Reading passage:
____________
Some of the young women who “took to the streets in large numbers in the evenings and engaged in risky, dangerous behaviour,” including drinking and having sex in places like alleys and parks, were prostitutes. But others weren’t, and it was the apparent loss of their morality that prompted the outcry.

At the time, Cree notes, social and political upheaval was bringing rapid change to women’s roles. It would be women, therefore, who self-deputized themselves to police “khaki fever.” Cree tracks the efforts of the National Union of Women’s Suffrage Societies and the Women Police Service, both of which formed all-woman patrols to attempt to quell the behavior. They went to parks, dance halls, and movie theaters to check on the young women.

The mostly middle-class members of both organizations claimed a new freedom: to venture and move autonomously outside the home. They also opened up new job opportunities as social workers and police officers. And they doubtless helped some women.
____________
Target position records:
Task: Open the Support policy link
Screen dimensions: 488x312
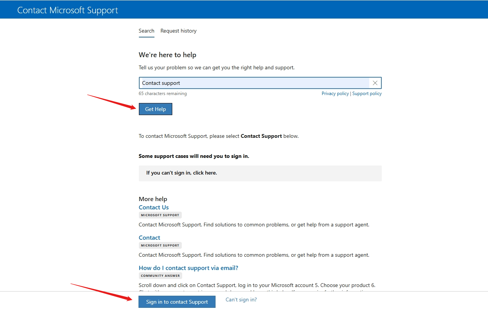Action: 367,93
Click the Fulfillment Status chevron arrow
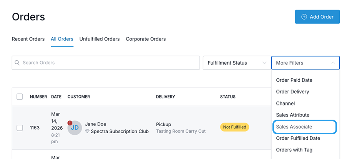Image resolution: width=352 pixels, height=167 pixels. tap(264, 63)
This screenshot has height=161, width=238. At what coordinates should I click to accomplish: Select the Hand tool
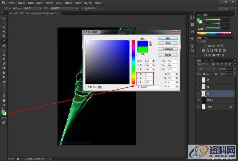[4, 100]
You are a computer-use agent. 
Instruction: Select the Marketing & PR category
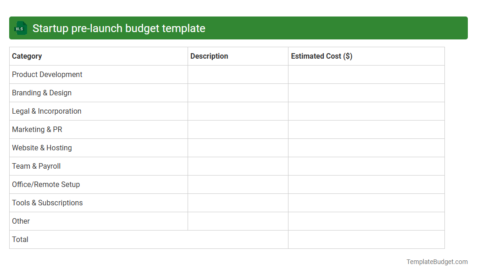(37, 129)
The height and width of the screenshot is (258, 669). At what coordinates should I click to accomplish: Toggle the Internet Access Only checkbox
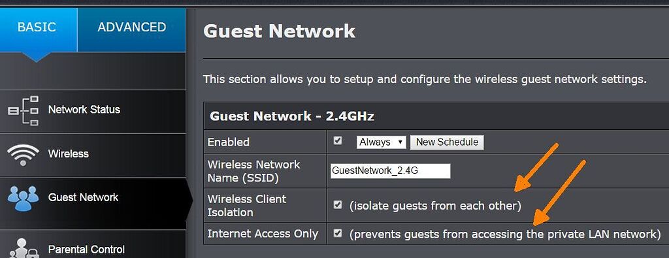pos(338,233)
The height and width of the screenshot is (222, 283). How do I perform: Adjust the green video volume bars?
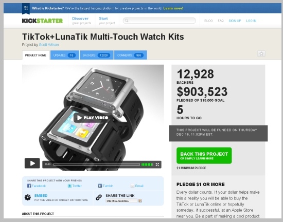[x=147, y=164]
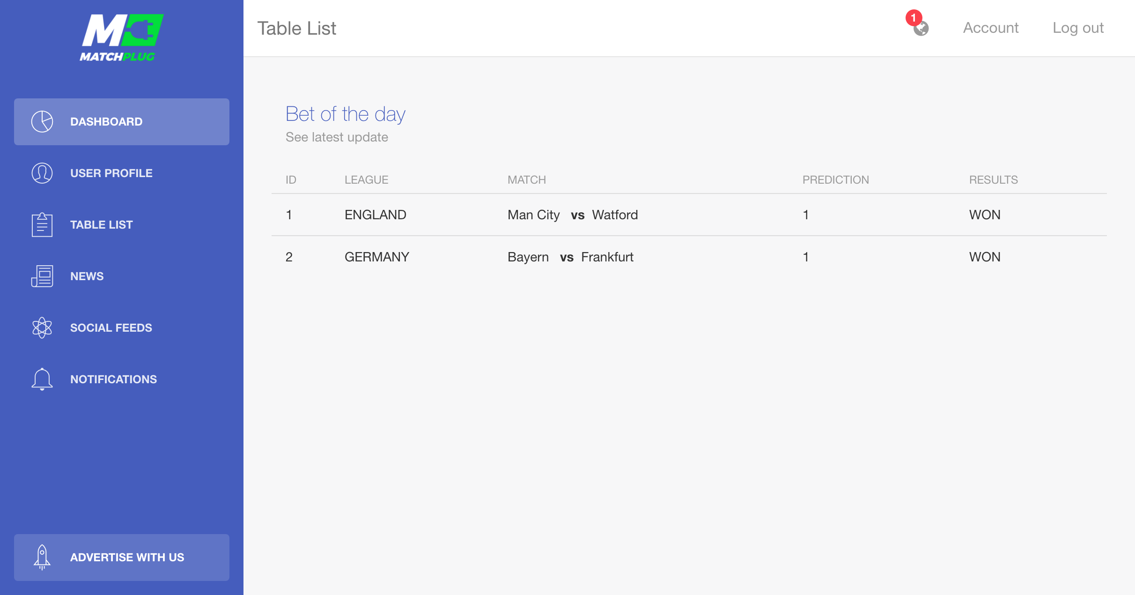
____________
What you will do:
A - Transcribe the passage on "khaki fever" from "Some of the" up to and including "the young women.".
B - Go on with the passage on "khaki fever" from the point where it stops.

Per-task outputs:
A -
Some of the young women who “took to the streets in large numbers in the evenings and engaged in risky, dangerous behaviour,” including drinking and having sex in places like alleys and parks, were prostitutes. But others weren’t, and it was the apparent loss of their morality that prompted the outcry.

At the time, Cree notes, social and political upheaval was bringing rapid change to women’s roles. It would be women, therefore, who self-deputized themselves to police “khaki fever.” Cree tracks the efforts of the National Union of Women’s Suffrage Societies and the Women Police Service, both of which formed all-woman patrols to attempt to quell the behavior. They went to parks, dance halls, and movie theaters to check on the young women.

B -
But the patrol members carried different attitudes about sex and morality than those they patrolled, imposing a sexual double standard and a middle-class mentality on the women whose welfare they wanted to protect. This perhaps inadvertently helped create extralegal structures that would continue to monitor and police women’s sexuality, culminating in institutions like reform schools and homes for illegitimate children.

Cree sees khaki fever as a moral panic—a disproportionate reaction to a perceived moral danger that was in fact just young women expressing and enjoying themselves. Middle-class women used khaki fever to police lower-class women, unwittingly appointing themselves to reinforce patriarchal gender structures rooted in fears of expanding women’s rights and roles. Though women of all classes widened their opportunities during World War I, the women who tried to prevent other women from consorting with uniformed men “constrained the lives of all women.”

The young women enjoying themselves with men in uniform should be seen on a long timeline of public fears of women’s morality, Cree argues. Their historical sisters were flappers, “groupies,” and unwed mothers, all of whom prompted public outcries and efforts to contain their exuberant sexual self-expression. World War I ended more than a century ago, but the societal change it engendered laid the foundation for the rights of modern women—and the fears that inevitably accompany their rise.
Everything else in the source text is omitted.